In the first half of its financial year ended on Feb. 28, the British online retailer Asos more than tripled pre-tax profits to a record £106.4 million (€122.8m-$145.8m). The company raised its expectations for the full year as it continues to benefit from the Covid-19 pandemic.

While the switch to online shopping during the retail lockdowns boosted trading, Asos was cautious over the uncertain economic outlook for its core 20-something customers and warned that shopping habits would change once clothing stores reopen in England and Wales on April 12. “In the coming months we expect a portion of consumer demand will move back to stores as restrictions are eased throughout our markets, but we expect online penetration to remain structurally higher than pre-Covid-19 levels,” Asos said.

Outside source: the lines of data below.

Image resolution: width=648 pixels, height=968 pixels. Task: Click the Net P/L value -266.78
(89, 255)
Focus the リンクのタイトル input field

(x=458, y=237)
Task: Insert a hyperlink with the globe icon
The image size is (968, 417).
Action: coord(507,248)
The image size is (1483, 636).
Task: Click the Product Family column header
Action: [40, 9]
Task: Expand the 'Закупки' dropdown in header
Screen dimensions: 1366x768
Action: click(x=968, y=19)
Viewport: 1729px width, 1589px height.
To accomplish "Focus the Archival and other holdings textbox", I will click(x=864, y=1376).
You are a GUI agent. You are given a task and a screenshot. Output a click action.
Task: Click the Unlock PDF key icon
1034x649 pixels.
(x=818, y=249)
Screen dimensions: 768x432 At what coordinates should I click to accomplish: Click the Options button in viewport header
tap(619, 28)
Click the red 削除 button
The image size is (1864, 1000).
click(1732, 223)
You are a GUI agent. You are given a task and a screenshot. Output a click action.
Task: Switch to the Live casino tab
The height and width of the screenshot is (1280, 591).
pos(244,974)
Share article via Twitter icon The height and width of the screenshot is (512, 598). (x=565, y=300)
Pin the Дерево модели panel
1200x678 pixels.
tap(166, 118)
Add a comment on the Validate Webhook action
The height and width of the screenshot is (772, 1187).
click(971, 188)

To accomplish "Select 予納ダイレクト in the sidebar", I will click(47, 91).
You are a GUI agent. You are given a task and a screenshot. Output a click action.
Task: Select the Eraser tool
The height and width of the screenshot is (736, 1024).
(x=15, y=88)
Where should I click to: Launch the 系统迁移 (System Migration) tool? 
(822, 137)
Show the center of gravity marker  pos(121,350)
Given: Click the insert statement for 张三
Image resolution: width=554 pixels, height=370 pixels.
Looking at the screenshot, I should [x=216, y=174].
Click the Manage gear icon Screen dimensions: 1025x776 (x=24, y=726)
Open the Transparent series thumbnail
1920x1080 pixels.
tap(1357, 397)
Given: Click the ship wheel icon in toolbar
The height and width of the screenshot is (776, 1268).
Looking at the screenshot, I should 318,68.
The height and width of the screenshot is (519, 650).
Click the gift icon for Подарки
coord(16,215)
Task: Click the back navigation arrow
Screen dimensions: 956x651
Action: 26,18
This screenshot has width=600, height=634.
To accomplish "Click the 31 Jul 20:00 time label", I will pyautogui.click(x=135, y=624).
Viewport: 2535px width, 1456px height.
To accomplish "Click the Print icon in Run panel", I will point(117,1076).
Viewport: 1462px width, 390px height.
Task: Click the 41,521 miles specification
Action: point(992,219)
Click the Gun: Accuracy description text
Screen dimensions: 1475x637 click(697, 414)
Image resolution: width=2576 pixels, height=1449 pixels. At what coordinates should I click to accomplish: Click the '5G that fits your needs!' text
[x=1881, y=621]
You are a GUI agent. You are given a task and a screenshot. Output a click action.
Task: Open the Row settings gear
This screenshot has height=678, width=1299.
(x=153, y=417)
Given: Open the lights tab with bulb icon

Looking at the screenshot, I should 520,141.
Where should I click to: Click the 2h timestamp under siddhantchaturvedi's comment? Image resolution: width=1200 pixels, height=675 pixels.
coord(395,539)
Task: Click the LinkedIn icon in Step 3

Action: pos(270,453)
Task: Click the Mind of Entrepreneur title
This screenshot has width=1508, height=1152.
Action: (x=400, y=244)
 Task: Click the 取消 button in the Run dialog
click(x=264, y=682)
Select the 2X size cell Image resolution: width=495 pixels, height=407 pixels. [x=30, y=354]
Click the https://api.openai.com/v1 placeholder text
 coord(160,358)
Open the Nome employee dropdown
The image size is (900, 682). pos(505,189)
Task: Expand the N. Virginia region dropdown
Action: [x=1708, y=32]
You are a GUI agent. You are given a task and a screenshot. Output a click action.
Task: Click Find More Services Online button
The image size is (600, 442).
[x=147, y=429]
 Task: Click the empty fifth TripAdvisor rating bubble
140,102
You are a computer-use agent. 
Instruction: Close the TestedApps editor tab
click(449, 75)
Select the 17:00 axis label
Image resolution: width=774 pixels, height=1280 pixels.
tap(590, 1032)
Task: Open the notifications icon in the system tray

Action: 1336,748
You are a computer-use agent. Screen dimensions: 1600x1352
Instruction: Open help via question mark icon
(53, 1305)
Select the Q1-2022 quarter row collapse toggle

Pre-tax profits for the six months to Feb. 28 surged by 253 percent to £48.5 million (€56.2m-$66.7m) as group revenues rose by 24 percent to £1.97 billion (€2.3bn-$2.7bn). Full-year expectations were lifted in line with the first half-performance, while second-half guidance remained unchanged.

Strong growth was reported in “lockdown” clothing categories, including a 68 percent rise in activewear sales. The number of active customers rose by 1.5 million to 24.9 million despite a fall in “event-led” sales for formalwear.

The company hailed an “exceptional” performance in the U.K., where sales rose by 39 percent. The EU saw sales grow by 18 percent, while the U.S. and rest of world each had growth of 16 percent.

The management said that it has “seamlessly” integrated the Topshop and Miss Selfridge brands as well as the activewear label HIIT, into its platform, achieving “great early customer momentum.” They were all acquired from the bankrupt Arcadia Group for £330 million (€382.5m-$454m) in February.